How is this still a thing?
Xiaomi Mi 5 Availability
Update: Starting early June, Xiaomi has started offering the Mi 5 via open sale, ending months of flash sales. If you're interested in the Mi 5, you can head to Xiaomi's website and buy one right now for ₹24,999.
Even if you're interested in shelling out ₹25,000 for the Mi 5, which in itself is a sizable investment, you'll have to put up with Xiaomi's flash sales model to get your hands on one. The whole idea behind the flash sales model is that Xiaomi is able to eke out the maximum cost-savings on a phone by producing in small batches, eventually making profits as the cost of the individual hardware comes down.
This Mi 5 is a sizable investment, and you have to put up with a flash sale to get it.
Thus far, the move made sense as in return for going through flash sales, you were getting a value-for-money device that was sold at near manufacturing cost. That's not the case with the Mi 5, as the edition that's on sale in India is being sold with premium pricing. As such, Xiaomi should have made the device available for purchase in general sale. But that's not the case. You're going to have to struggle to get your hands on the phone.
In the two sales we were registered for, we saw the phone up for grabs for barely a second, and in both instances we failed to procure one. That'll be the case for a majority of customers lining up, as Xiaomi draws huge numbers — numbering in the millions — and sells relatively few units. It's great for the vendor to tout that it was able to sell its stock of units in two or three seconds, but it's the customers — who have registered and lined up to buy the phone — that come away with nothing.
This time around, the vendor is also rolling out something called F-Codes. Essentially, you have to stalk Xiaomi's social media accounts, and partaking in contests will let you stand a chance to win F-Codes, which will allow you to buy a phone or accessory without having to wait in line during a flash sale. As you'd imagine, they're hard to come by.
Not good enough
Xiaomi Mi 5 Bottom line
The Mi 5 is a great phone, offering incredible hardware in the mid-tier segment. Overall refinement is still missing when you compare the Mi 5 to the Galaxy S7, but then again Samsung's offering costs twice as much.
With the Mi 5, you're getting a great display, and the phone's design with its curved glass back is sure to turn heads. However, the software is badly in need of an overhaul, and Xiaomi needs to address availability issues. There's also the camera, which isn't great in low-light conditions, and the battery isn't going to last an entire day.

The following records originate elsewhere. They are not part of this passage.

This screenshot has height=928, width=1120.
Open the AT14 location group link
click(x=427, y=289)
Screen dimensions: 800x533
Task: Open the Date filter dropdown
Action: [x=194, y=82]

Should you buy it? Not yet
Ultimately, Xiaomi's reputation will be its biggest hurdle in the Indian market, as the vendor has built up its market share in the entry-level segment, and that's what consumers associate with the brand. The most difficult part for Xiaomi will be to convince customers to fork out ₹25,000 for the Mi 5. Over time, the price of the phone will come down, making it a much more palatable option. For now, it's just not worth the money or the hassle to buy.